Un mystère demeurait tout de même dans cette affaire. Je finis par demander :

- Qui est donc ce qui-vous-savez que semble tant craindre Lestrade ?

- C'est Moriarty, dit Holmes distraitement en fouillant dans ses poches.

- Moriarty ? Lestrade complice de Moriarty ? Mais Holmes, on ne peut pas laisser passer ça ! Nous parlons d'un inspecteur de Scotland Yard...

Holmes avait finit par trouver ce qu'il cherchait et examinait des documents avec sa loupe.

- N'ayez crainte mon cher Watson. Lestrade n'est en aucune façon un traître. Il s'est laissé détourner du droit chemin par cette petite affaire. D'après ce que j'en comprends, la tentation était effectivement très grande.

- Cette petite affaire comme vous dites n'est-elle pas la machine diabolique dont tout le monde veut s'emparer ?

- Tout le monde sauf nous, mon cher Watson, car les plans sont ici en notre possession.

Dans un geste grandiose, il brandit les papiers qu'il tenait pour me les montrer. Je me penchais dessus avec impatience.

- Ca ne ressemble pas vraiment à une machine diabolique, dis-je, surpris. On dirait plutôt des réactions chimiques.

- Absolument, dit Holmes. C'est une vieille préparation que les sbires de Moriarty ont obtenu pour une fortune auprès de certaines personnes en Orient.

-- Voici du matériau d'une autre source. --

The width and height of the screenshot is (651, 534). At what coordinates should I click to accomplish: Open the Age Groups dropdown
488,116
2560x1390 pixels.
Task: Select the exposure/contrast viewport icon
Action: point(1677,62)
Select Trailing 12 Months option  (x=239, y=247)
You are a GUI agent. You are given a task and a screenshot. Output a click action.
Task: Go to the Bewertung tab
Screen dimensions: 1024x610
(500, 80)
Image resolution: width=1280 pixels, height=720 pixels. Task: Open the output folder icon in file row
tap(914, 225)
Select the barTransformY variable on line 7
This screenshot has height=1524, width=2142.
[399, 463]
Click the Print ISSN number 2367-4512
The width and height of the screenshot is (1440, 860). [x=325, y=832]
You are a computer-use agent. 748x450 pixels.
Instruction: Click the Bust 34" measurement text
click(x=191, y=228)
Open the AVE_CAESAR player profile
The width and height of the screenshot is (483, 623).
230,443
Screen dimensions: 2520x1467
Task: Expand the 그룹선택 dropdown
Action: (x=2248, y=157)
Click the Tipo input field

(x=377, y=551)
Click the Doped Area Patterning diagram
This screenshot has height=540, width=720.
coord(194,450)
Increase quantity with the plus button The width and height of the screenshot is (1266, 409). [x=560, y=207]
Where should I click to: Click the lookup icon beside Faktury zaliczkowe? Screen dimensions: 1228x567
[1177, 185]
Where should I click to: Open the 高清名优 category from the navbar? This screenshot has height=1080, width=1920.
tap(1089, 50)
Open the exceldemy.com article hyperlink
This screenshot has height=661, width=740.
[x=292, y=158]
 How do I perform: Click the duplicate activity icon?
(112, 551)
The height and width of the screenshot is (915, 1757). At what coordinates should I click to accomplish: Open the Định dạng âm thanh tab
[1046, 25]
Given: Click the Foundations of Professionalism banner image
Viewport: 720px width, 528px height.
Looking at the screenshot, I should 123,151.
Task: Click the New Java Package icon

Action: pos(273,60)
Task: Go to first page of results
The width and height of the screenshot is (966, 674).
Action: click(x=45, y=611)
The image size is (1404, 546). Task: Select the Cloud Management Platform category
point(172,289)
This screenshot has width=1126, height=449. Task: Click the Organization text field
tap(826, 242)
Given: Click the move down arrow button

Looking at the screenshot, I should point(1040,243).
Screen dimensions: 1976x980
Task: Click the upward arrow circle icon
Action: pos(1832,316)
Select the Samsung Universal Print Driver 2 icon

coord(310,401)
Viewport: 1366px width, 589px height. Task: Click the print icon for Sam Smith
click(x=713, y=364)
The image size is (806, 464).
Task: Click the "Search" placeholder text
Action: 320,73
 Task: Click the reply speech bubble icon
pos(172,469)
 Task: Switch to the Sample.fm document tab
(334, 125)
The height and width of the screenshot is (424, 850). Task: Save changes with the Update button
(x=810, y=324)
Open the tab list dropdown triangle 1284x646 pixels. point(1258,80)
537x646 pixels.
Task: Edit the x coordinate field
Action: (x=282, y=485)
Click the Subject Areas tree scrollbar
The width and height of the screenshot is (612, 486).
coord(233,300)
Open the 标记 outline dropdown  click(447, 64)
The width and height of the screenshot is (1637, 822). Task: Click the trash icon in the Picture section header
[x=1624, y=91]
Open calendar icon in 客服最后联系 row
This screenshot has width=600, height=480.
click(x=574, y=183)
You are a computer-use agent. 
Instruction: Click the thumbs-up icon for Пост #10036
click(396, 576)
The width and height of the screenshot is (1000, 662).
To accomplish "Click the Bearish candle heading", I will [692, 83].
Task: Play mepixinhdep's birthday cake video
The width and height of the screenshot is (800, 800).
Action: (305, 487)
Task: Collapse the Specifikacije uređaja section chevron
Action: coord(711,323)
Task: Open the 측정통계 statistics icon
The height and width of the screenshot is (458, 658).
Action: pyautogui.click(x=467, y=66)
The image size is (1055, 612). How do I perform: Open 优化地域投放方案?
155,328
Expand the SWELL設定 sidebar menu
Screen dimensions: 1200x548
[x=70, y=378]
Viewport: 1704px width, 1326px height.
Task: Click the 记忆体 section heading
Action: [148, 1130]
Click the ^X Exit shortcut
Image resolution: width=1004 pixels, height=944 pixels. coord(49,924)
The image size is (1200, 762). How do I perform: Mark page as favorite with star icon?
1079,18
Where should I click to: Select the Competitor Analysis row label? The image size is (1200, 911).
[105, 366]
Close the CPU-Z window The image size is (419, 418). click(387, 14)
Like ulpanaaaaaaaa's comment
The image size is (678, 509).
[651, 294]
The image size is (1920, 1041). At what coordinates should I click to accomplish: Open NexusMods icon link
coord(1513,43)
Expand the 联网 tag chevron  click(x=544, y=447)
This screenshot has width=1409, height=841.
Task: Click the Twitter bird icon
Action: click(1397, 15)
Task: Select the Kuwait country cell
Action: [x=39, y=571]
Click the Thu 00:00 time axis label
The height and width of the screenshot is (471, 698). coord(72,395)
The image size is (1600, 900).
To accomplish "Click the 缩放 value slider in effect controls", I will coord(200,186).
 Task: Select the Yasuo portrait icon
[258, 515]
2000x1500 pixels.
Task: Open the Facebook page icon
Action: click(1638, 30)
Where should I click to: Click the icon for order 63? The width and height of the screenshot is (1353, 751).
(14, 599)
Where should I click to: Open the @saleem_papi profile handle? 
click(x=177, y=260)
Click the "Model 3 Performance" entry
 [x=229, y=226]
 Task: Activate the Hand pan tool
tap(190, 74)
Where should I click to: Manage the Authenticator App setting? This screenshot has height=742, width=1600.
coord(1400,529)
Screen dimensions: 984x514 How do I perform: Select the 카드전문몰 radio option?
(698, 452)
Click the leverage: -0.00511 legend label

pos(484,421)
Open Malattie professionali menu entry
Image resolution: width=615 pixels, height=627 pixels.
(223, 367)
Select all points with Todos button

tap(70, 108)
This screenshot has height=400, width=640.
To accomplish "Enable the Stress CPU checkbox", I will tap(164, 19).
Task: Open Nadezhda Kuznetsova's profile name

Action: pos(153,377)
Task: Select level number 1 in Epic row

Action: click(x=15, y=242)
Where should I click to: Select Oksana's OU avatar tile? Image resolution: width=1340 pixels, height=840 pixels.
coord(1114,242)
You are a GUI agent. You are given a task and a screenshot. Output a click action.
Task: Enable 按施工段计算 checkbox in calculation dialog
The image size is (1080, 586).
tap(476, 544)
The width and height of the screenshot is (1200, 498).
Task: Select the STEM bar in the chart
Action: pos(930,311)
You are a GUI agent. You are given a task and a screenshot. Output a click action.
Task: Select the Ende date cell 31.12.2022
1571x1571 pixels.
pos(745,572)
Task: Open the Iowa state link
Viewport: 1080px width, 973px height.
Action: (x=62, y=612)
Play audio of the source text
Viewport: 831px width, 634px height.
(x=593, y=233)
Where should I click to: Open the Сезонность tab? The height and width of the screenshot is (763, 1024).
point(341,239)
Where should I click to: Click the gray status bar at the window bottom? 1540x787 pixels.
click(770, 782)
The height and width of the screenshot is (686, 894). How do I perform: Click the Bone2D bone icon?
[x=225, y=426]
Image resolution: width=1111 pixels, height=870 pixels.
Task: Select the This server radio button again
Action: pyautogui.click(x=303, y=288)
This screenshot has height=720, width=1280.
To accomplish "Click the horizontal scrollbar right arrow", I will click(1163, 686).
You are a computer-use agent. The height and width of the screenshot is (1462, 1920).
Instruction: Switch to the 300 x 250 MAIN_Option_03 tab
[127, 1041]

Lestrade l'a interceptée avant qu'elle n'arrive jusqu'à Moriarty. Tous les deux ont conclu un marché : chacun d'eux en garderait une copie en échange de ne pas interférer dans les affaires de l'autre. Tout se serait bien passé si Gregson n'avait mis le nez dans les affaires de Lestrade. Cette histoire de machine diabolique est une invention de Lestrade pour détourner l'attention de Gregson le temps de récupérer les documents.

- Je vois. Mais de quoi s'agit-il vraiment ?

- Une recette de préparation pour faire repousser les cheveux.

- Oh, soufflai-je interloqué. Je peux effectivement comprendre pourquoi Lestrade souhaitait rester discret. Non seulement il s'était compromis, mais lui et Moriarty risquaient de se couvrir de ridicule, dis-je en pensant aux têtes chauves de ces deux ennemis. Et vous saviez déjà tout cela lorsque Gregson nous a rendu visite ce matin ?

- Je m'en doutais, effectivement.

- Mais, nous aurions pu nous retrouver dans une situation embarrassante chez Sir Arthur alors que ces papiers n'ont pas d'importance pour Scotland Yard, dis-je, contrarié.

- Sait-on jamais. Ma vie n'a de sens que dans le combat du crime. Je ne puis négliger aucune affaire. Mais nous avons assez parlé de celle-ci. Nous devons encore organiser notre départ pour l'Ecosse.

J'étais abasourdi. Avais-je bien compris ? Je me tournai vers Holmes qui m'interrogeait du regard. Je mis fin à son attente, l'air satisfait.

- Oui, c'est une affaire beaucoup plus importante.

En voyant le haut de son front luire sous les rayons de la Lune, je me mis à rêver. La lotion avait-elle un effet immédiat ? Peut-être verrai-je bientôt les cheveux de Holmes flotter dans le vent d'Ecosse.